Question: Let $Y= 1-X$. Find its cumulative distribution function and its density, in terms of $F_X$ and $f_X$
My way to do:
$$F_{Y}(y)=P(1-X<y)=P(X>1-y)\\=1-P(X\le1-y)\\=1-F_X(1-y) \\=1-\lim \limits_{x \to 1-y} F_X(x)$$
$$F_{Y}(y)=1-\lim \limits_{x \to 1-y} F_X(x)$$
Then, I want to find PDF by $\frac{d(F_{Y}(y))}{dy}$.
Is PDF just $-\lim \limits_{x \to 1-y}f_X(x)$ ? If wrong, how can I get that.
On
You have already obtained $$F_{Y}(y)=1-F_X(1-y)$$
(However, I am not sure if it is necessary to express the same result using the limit concept)
Here $Y= 1-X$
$\Rightarrow X=1-Y$
So, $\frac{dx}{dy}=-1$
Now, you can differentiate the c.d.f. of $Y$ with respect to $y$ which yields
$$\frac{d}{dy}F_{Y}(y)=\frac{d}{dx}[1-F_X(1-y)]\frac{dx}{dy}$$
$$\Rightarrow f_Y(y)=[-f_X(1-y)](-1)$$
$$\Rightarrow f_Y(y)=f_X(1-y)$$
$$F_Y(y)=P(1-X\leq y)=P(X\geq1-y)=1-P(X<1-y)=1-P(X\leq1-y)=$$$$1-F_X(1-y)\tag1$$where the $4$-th equality is implied by the fact that $F_X$ is continuous.
This is enough concerning CDF: $F_Y$ is expressed by means of $F_X$.
If $F_X(x)$ would be differentiable (we don't know) having derivative $f(x)$ then $(1)$ tells us that $F_Y(y)$ is differentiable having derivative $f(1-y)$.

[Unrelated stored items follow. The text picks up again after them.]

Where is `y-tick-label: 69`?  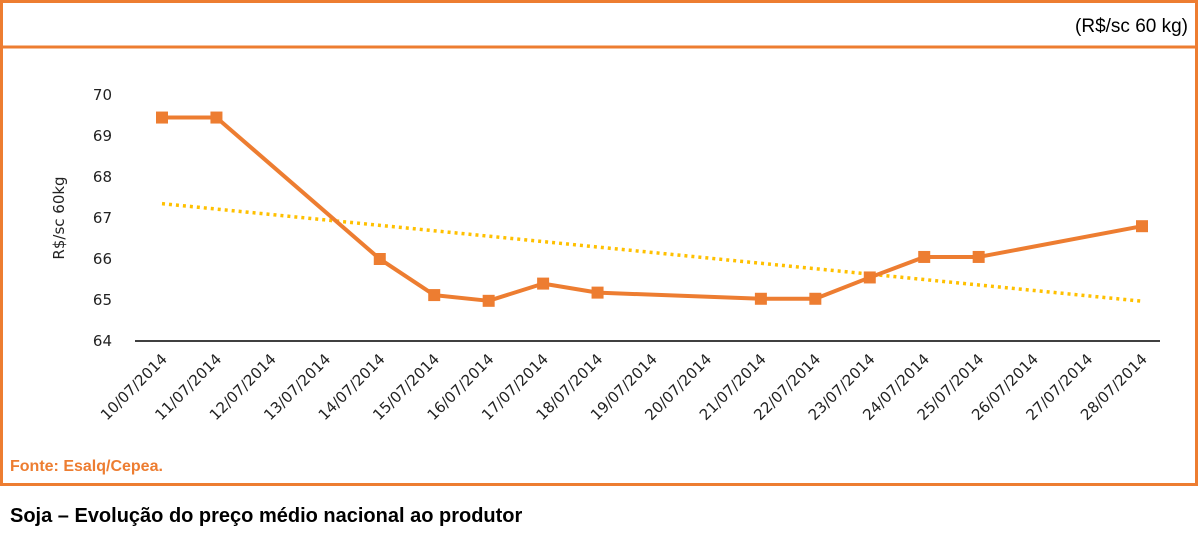 y-tick-label: 69 is located at coordinates (102, 136).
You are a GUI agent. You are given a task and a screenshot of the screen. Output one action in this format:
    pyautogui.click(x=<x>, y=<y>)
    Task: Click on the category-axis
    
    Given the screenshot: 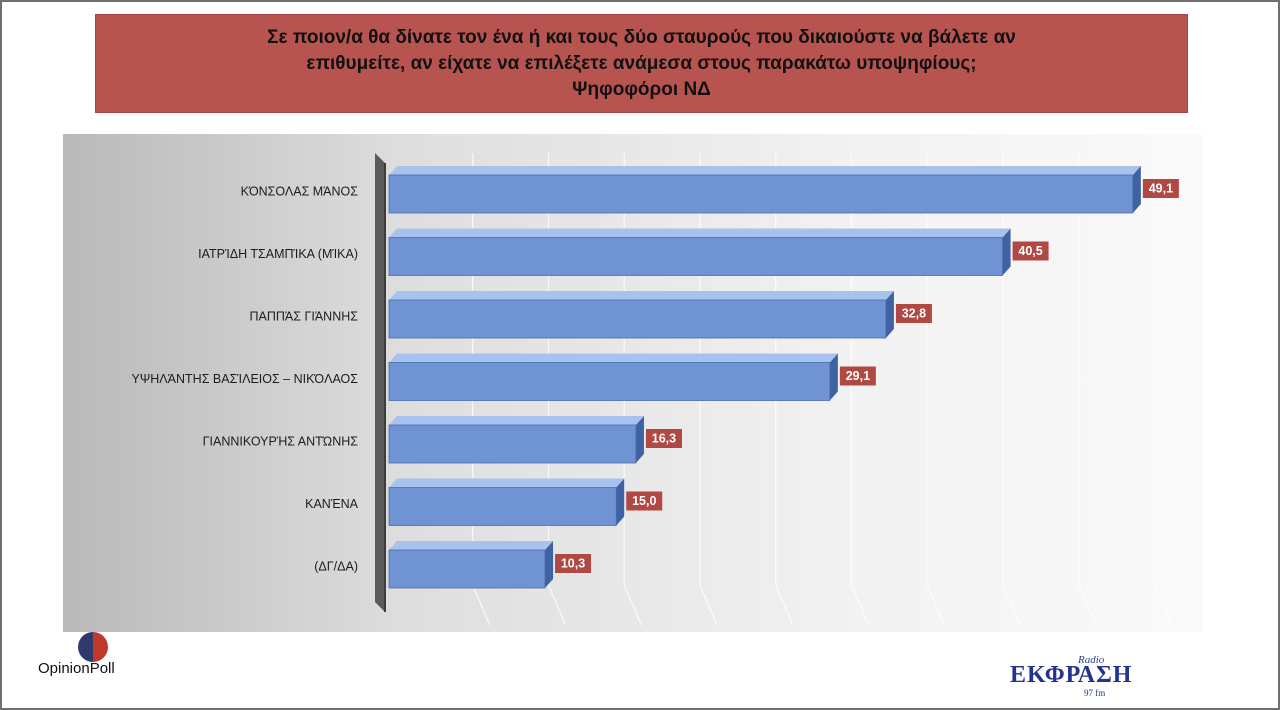 What is the action you would take?
    pyautogui.click(x=380, y=382)
    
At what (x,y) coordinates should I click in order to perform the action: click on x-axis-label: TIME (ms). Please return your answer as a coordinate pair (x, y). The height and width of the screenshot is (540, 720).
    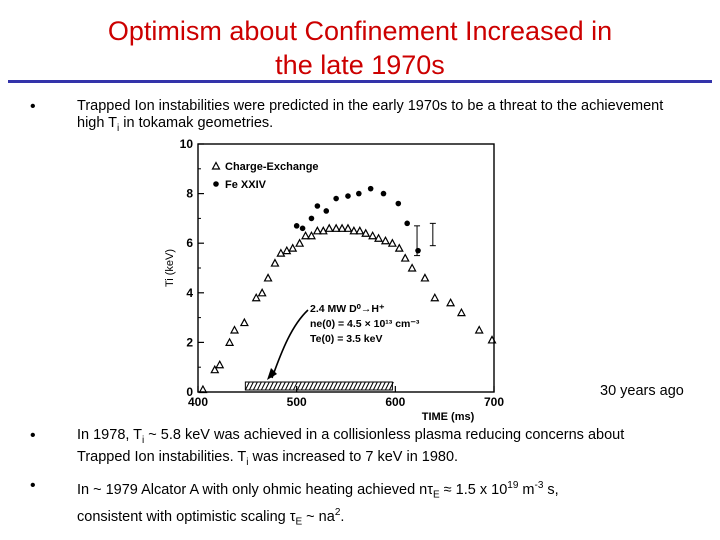
    Looking at the image, I should click on (448, 417).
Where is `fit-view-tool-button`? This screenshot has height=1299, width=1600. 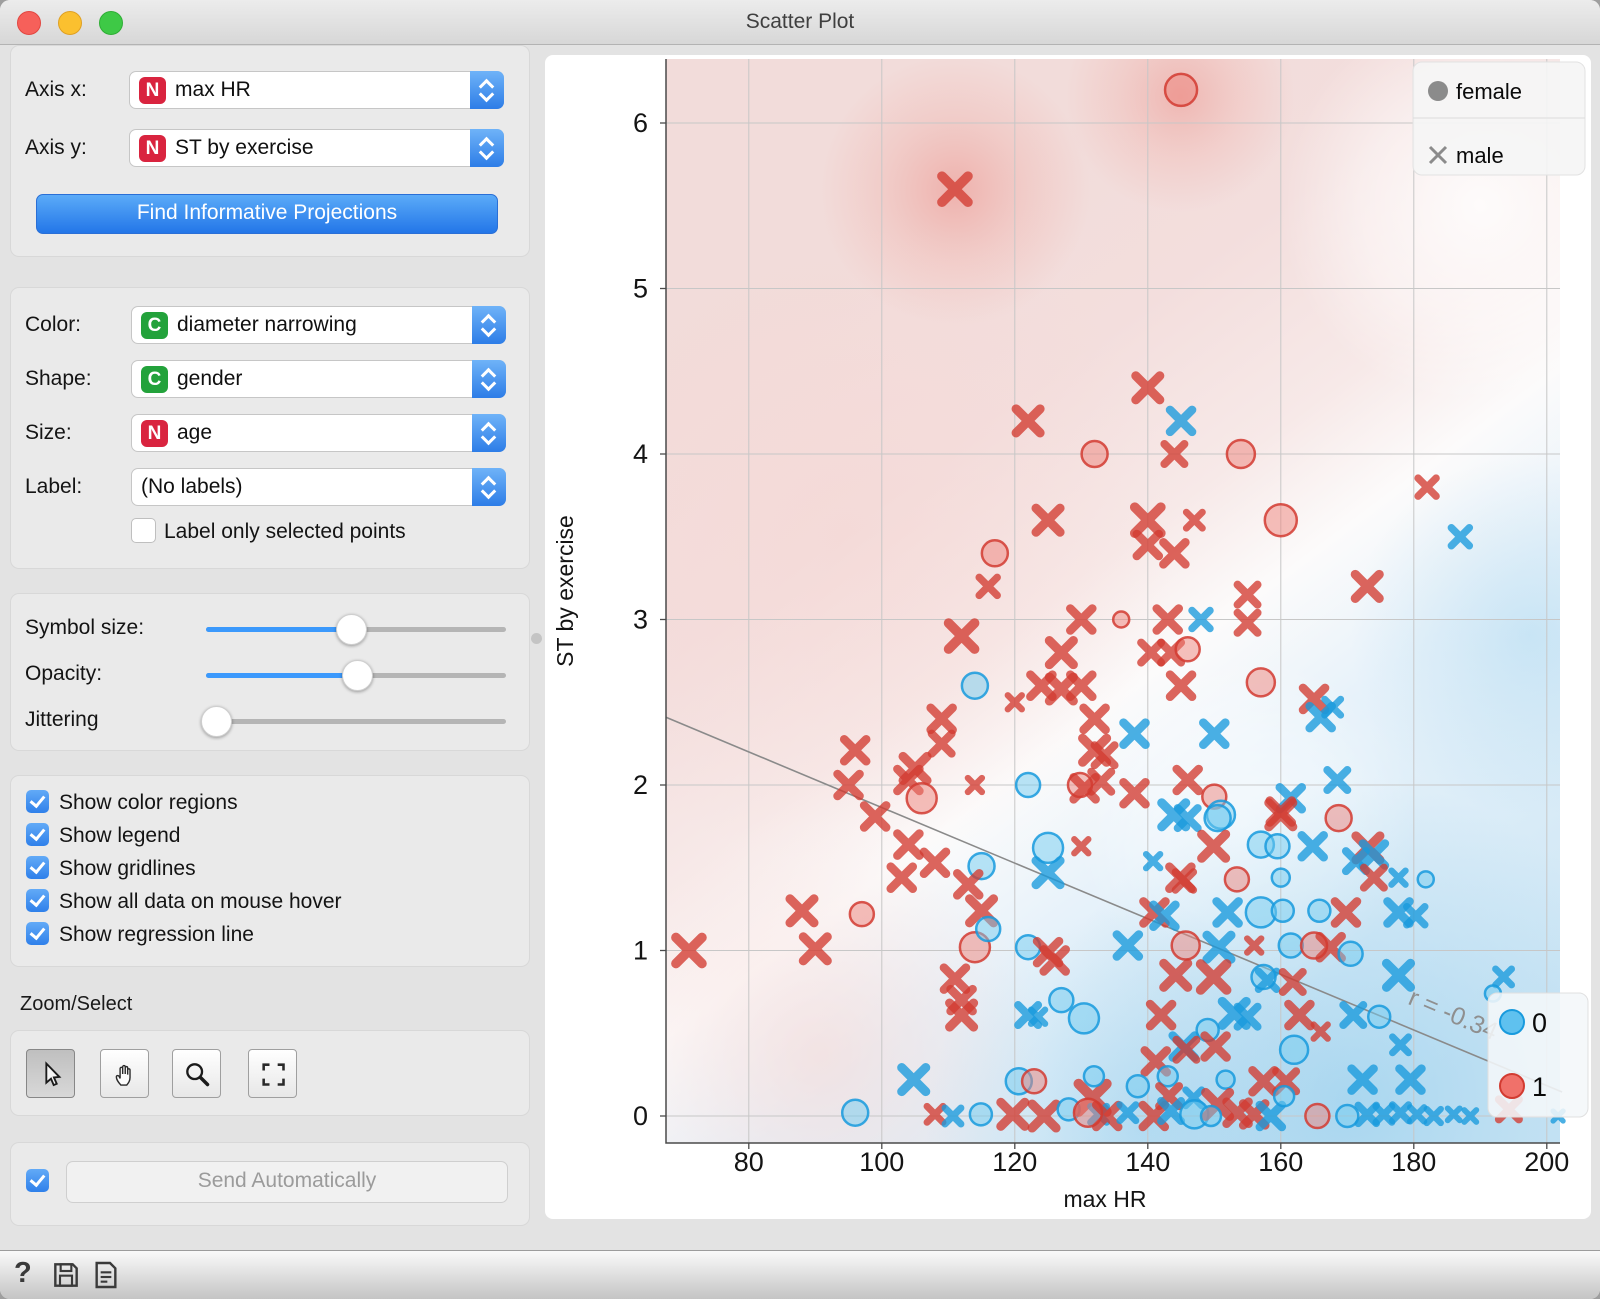
fit-view-tool-button is located at coordinates (272, 1074).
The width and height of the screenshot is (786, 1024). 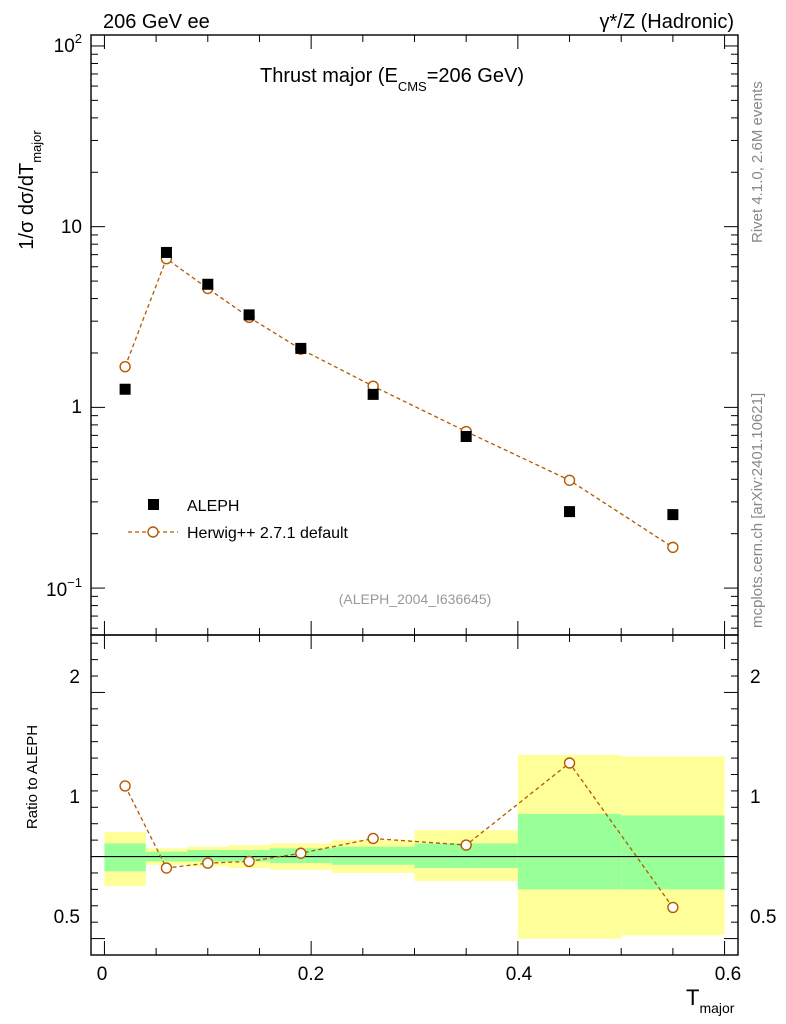 What do you see at coordinates (27, 206) in the screenshot?
I see `y-axis-label-main: 1/σ dσ/dT` at bounding box center [27, 206].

This makes us "suspect" that the function $g(y)=f_X(1-y)$ will serve as PDF of $Y$.
This can be verified by:$$\int_{-\infty}^yf_X(1-z)dz=\int_{1-y}^{\infty}f_X(x)dx=P(X\geq1-y)=P(Y\leq y)$$
Proved is now that: $$f_Y(y)=f_X(1-y)$$
This is enough concerning PDF: $f_Y$ is expressed by means of $f_X$.